Sports Injuries Guidebook - Robert Gotlin

By Claude Parcon Jun 3, 2009, 12:00am

Whether you are a member of a team or an individual athlete, an elite competitor or a weekend warrior, Sports Injuries Guidebook is ready with the answers you need when your body needs them.

According to Gary Gray (2000), a respected physical therapist and trainer, function is the “interaction between muscles, nerves, and joints, working together simultaneously to decelerate, accelerate, and stabilize both external and internal forces.” Simply put, function is the outcome of any activity. Everyday functional movements include running, biking, throwing, walking, carrying a child, tying shoelaces, getting out of bed, and even switching from a sitting to a standing position. Thus, the benefits of functional conditioning are not limited to athletics. Its movements occur in some form in work, home, and sport environments. To perform these tasks, a chain reaction involving muscles, nerves, and joints occurs. If this chain reaction is interrupted because of inadequate flexibility or lack of strength in part of the chain, a breakdown results, leading to a decrease in performance and to possible injury.
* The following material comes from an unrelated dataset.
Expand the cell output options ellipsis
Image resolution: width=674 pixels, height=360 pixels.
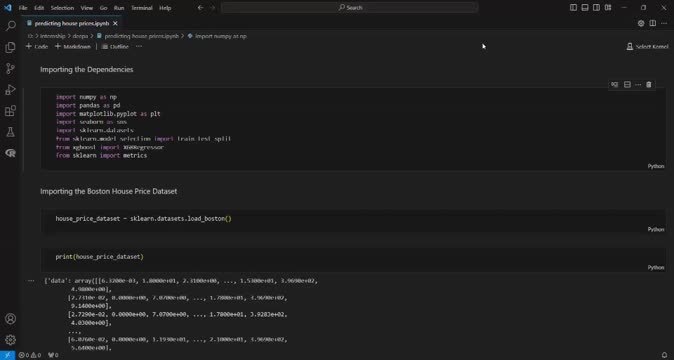31,281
Exercises to help condition the body for functional movements must meet all four of these criteria:
1. They must include movements in all three planes (sagittal, frontal, and transverse).
2. They must properly condition the body's nerves and muscles to develop muscle memory and help make movements “automatic.”
3. They must condition for responding to external forces, allowing the body to make best use of outside influences such as gravity, ground reaction forces, and momentum. 
4. They must condition biomotor abilities (flexibility, strength, power, endurance, agility, or coordination). A quick look at these four criteria comfirms that functional conditioning works beyond the realm of physical fitness and benefits the body during the activities that most people, athletes and nonathletes alike, do every day.